Count how many lines in the items below contain the word "This". Reply with the number alone.
+===+
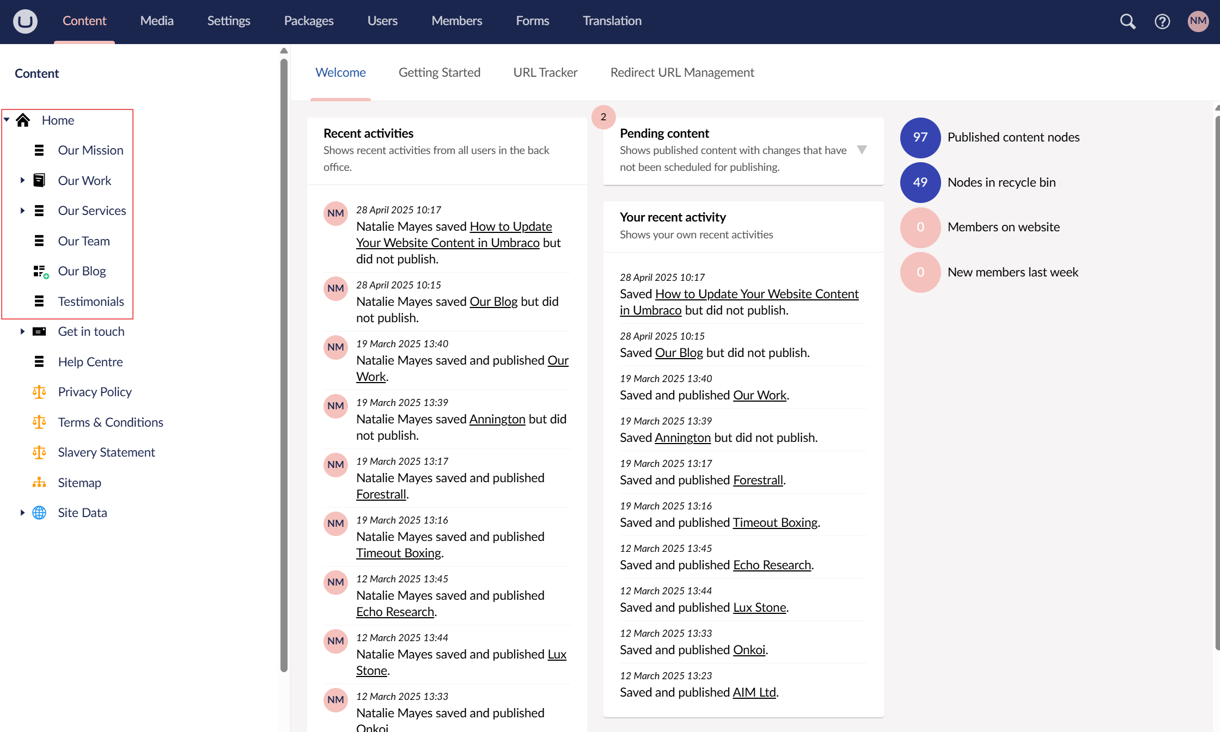Click the 97 published content nodes badge

click(920, 137)
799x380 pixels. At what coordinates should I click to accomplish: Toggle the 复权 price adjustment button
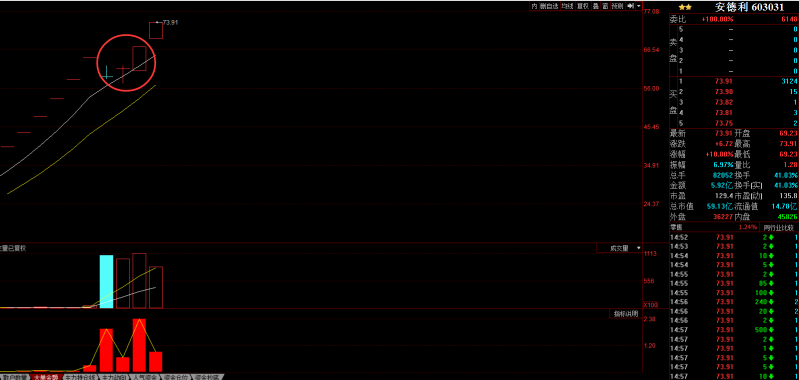click(x=583, y=6)
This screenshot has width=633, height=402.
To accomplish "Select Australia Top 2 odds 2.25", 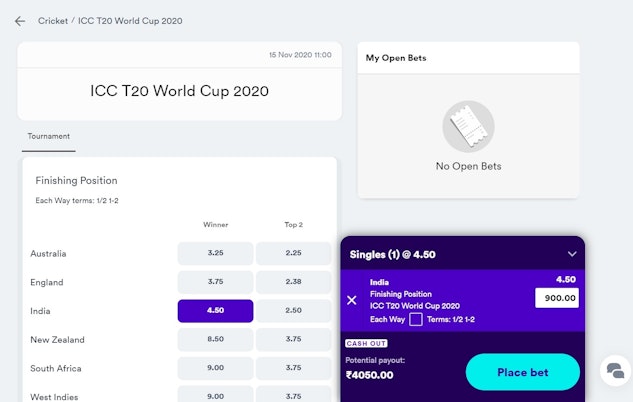I will [x=294, y=253].
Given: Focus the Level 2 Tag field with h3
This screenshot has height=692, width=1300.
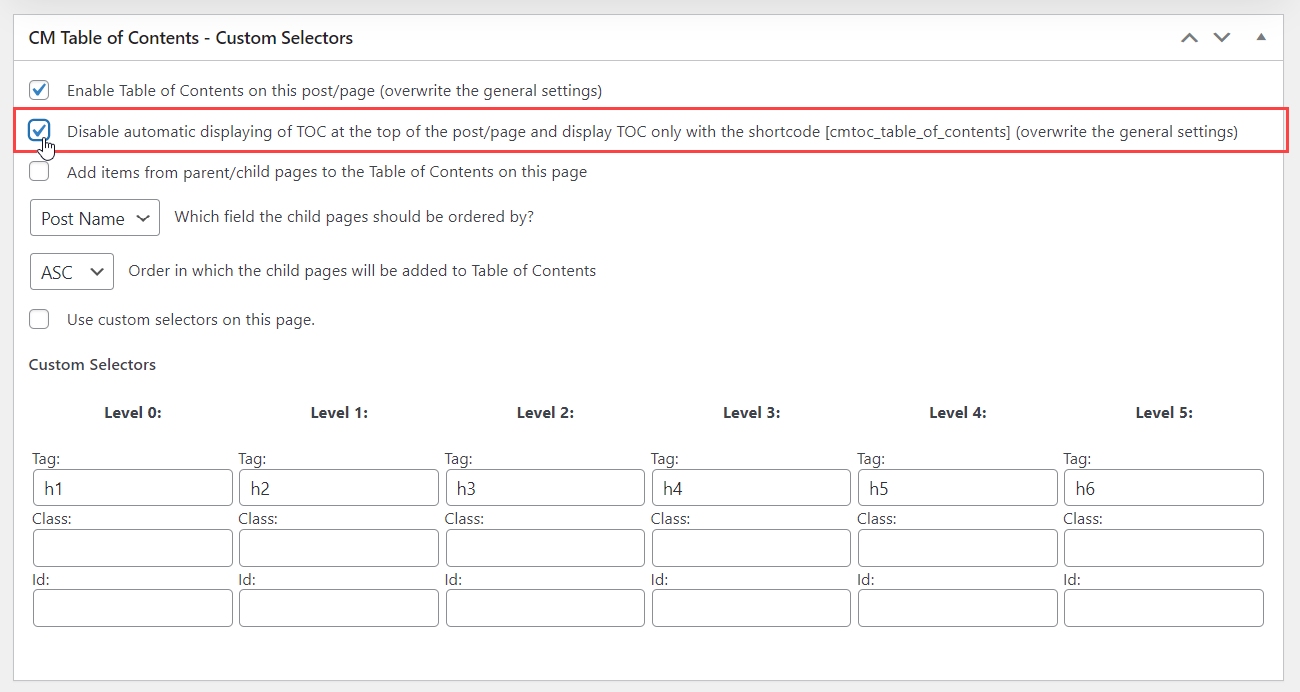Looking at the screenshot, I should (545, 488).

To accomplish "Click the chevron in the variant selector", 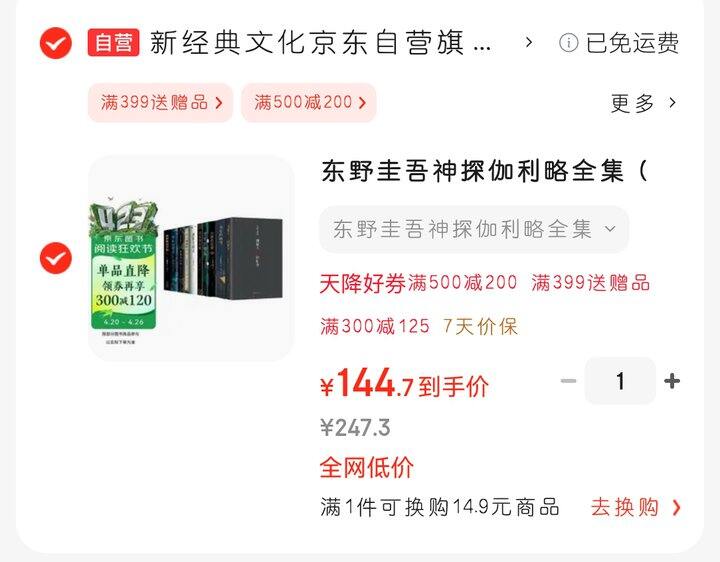I will [610, 229].
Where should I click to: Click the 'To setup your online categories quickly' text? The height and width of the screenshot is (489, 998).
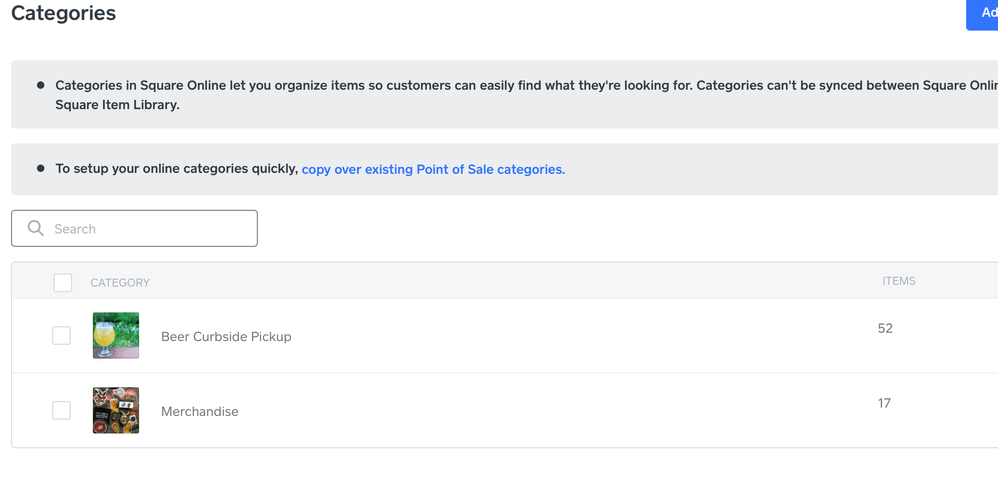click(177, 169)
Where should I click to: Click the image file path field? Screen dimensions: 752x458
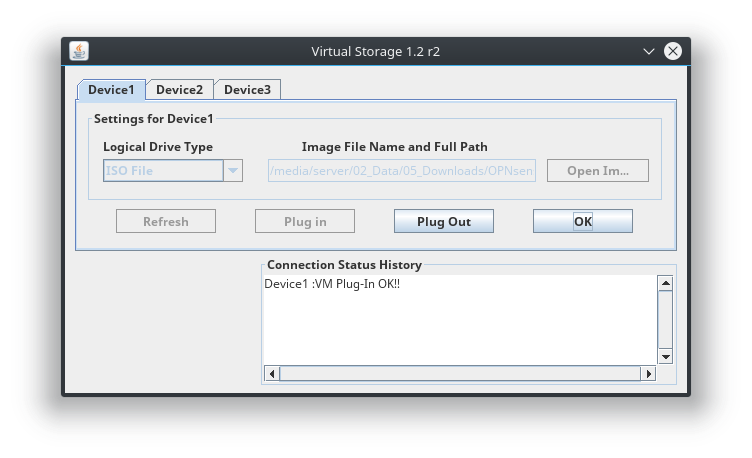tap(401, 171)
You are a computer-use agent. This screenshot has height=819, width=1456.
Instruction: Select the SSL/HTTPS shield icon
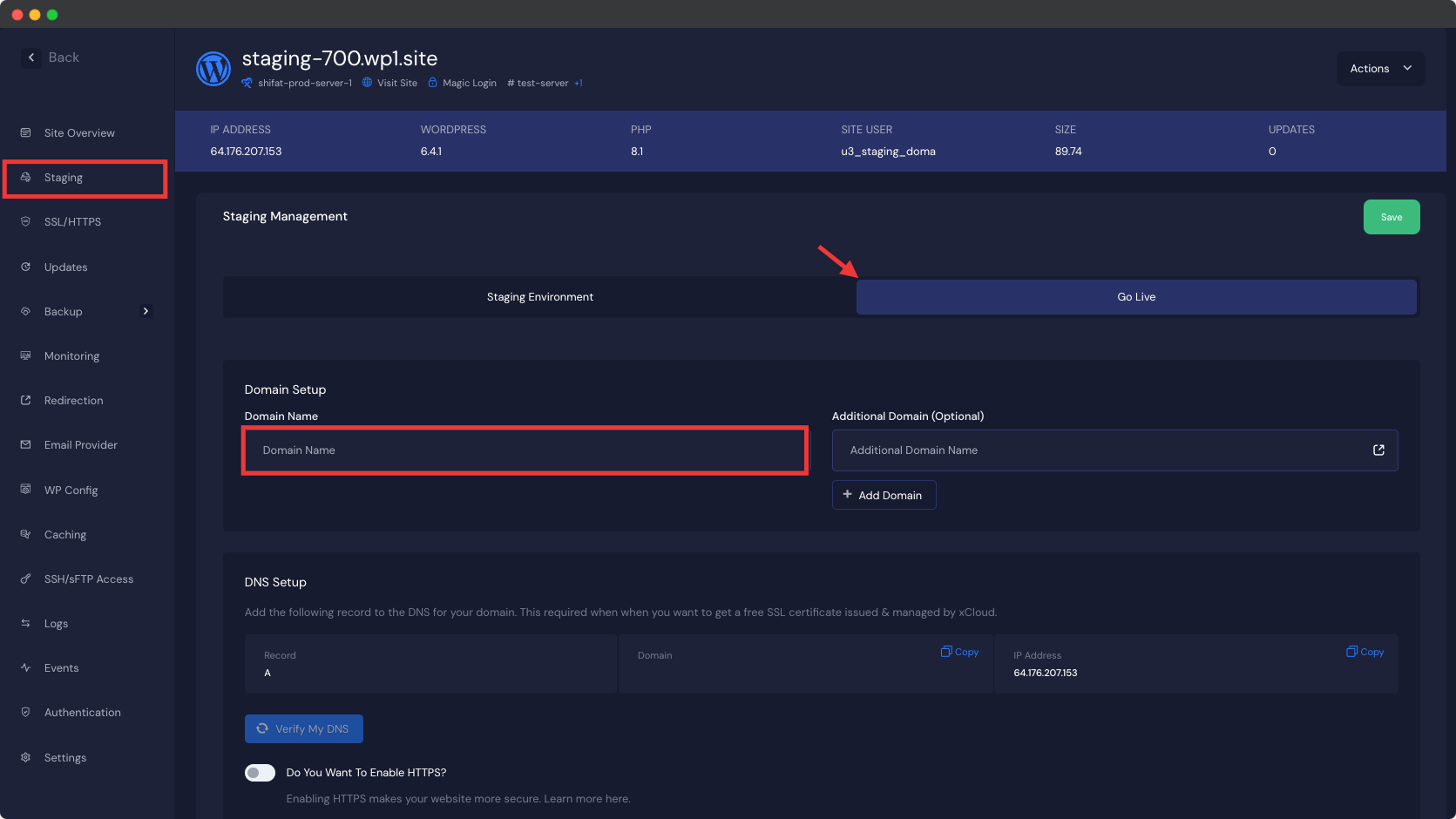(26, 221)
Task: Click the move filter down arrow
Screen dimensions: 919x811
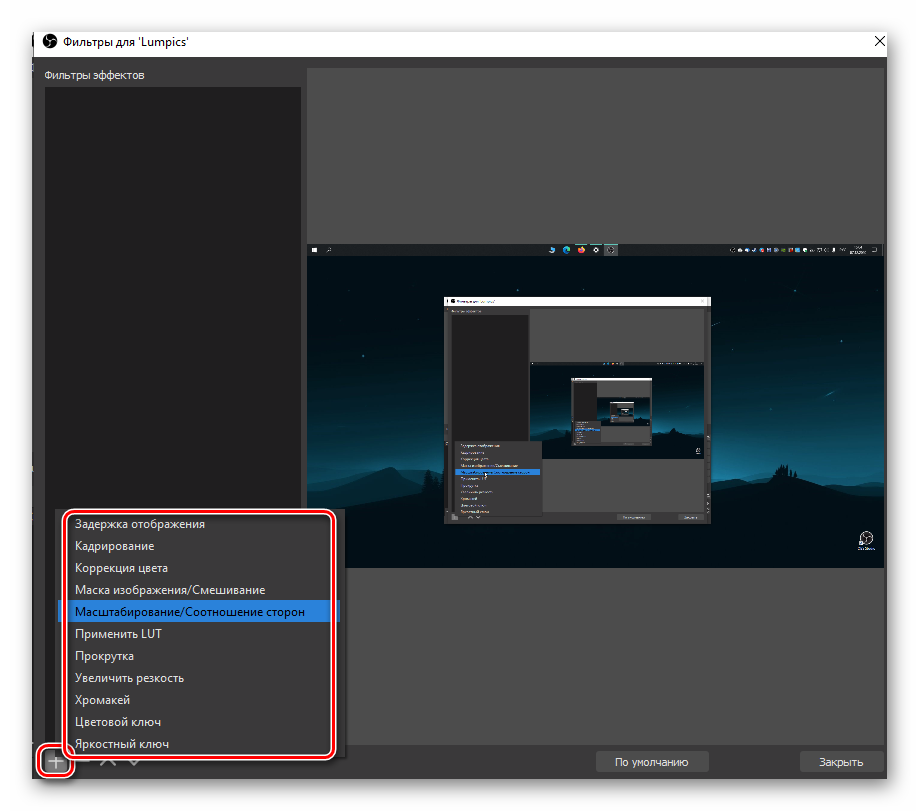Action: coord(133,762)
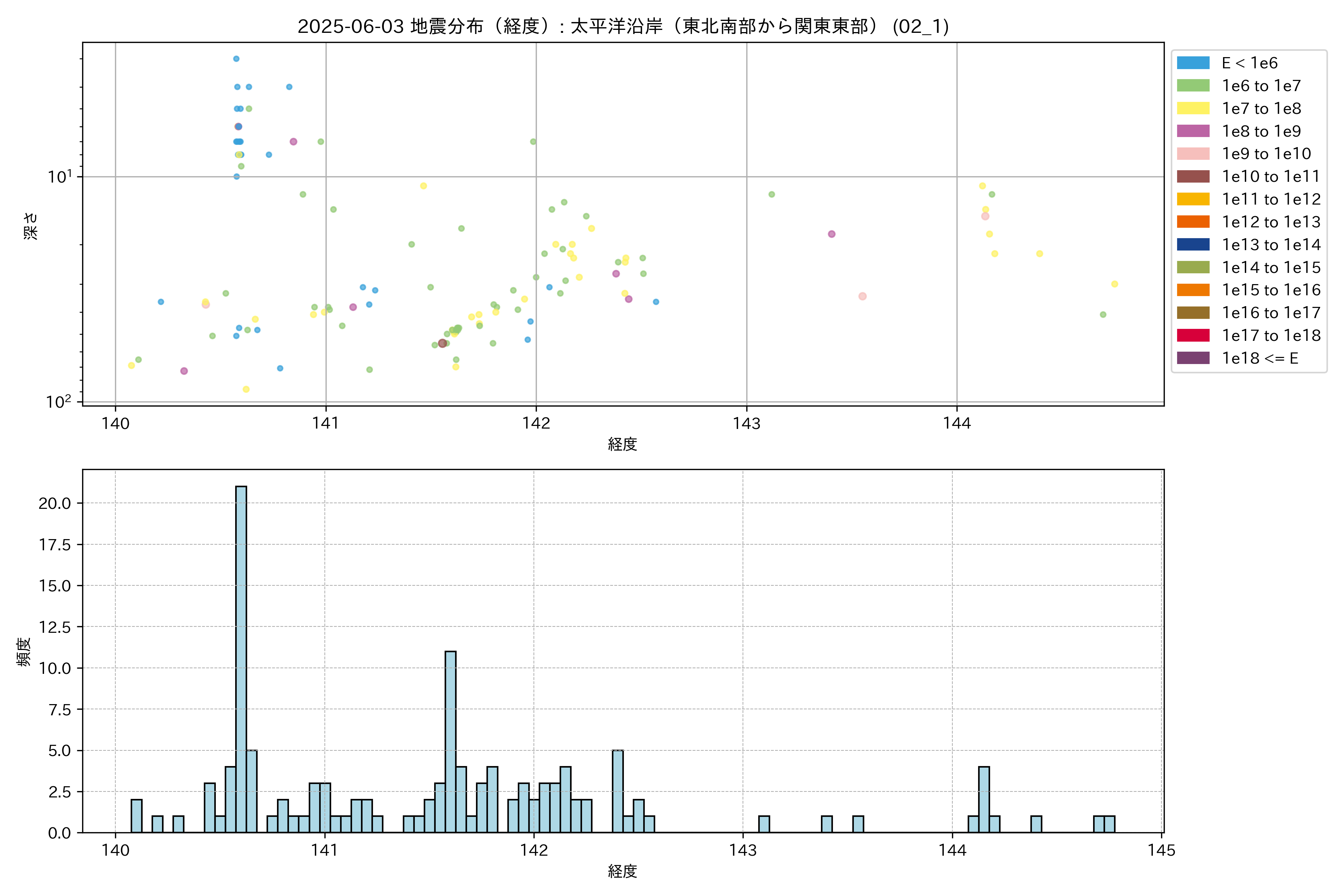Click the brown 1e10 to 1e11 legend swatch
This screenshot has width=1344, height=896.
click(1192, 177)

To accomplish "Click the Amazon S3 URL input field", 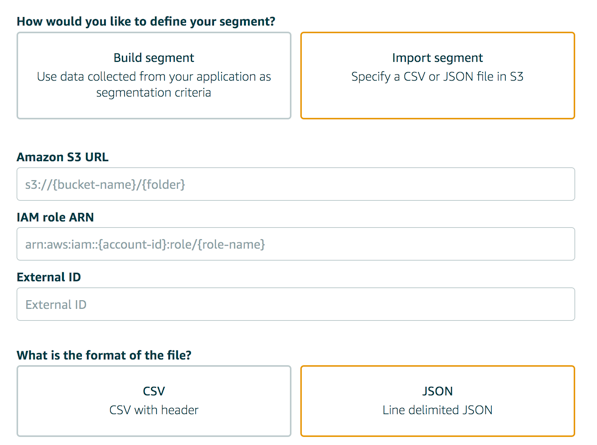I will (295, 184).

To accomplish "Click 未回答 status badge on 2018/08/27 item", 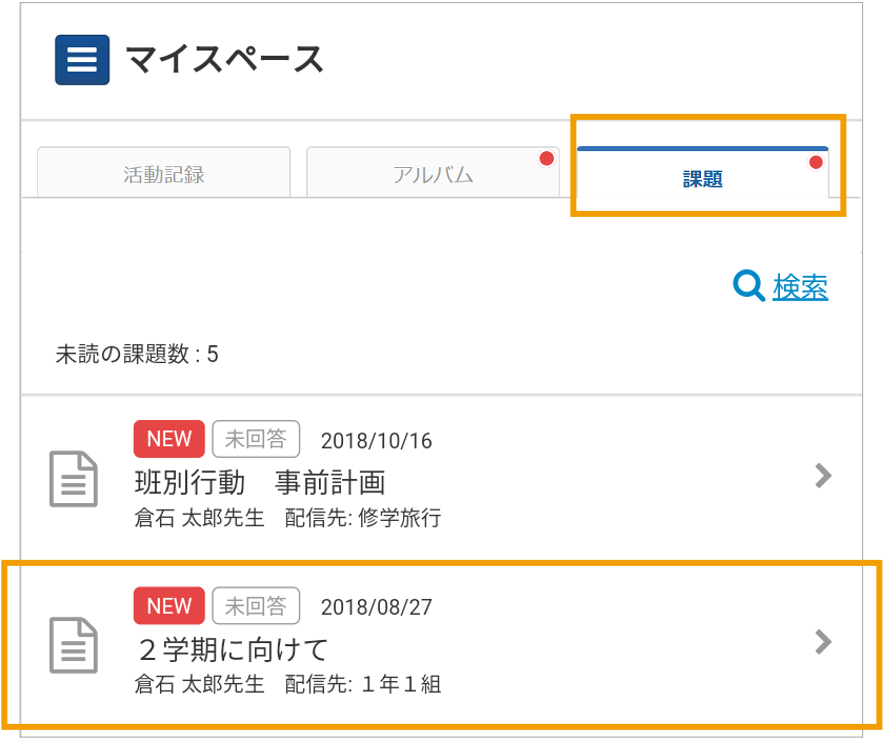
+===+
CORRECT RESULT: 4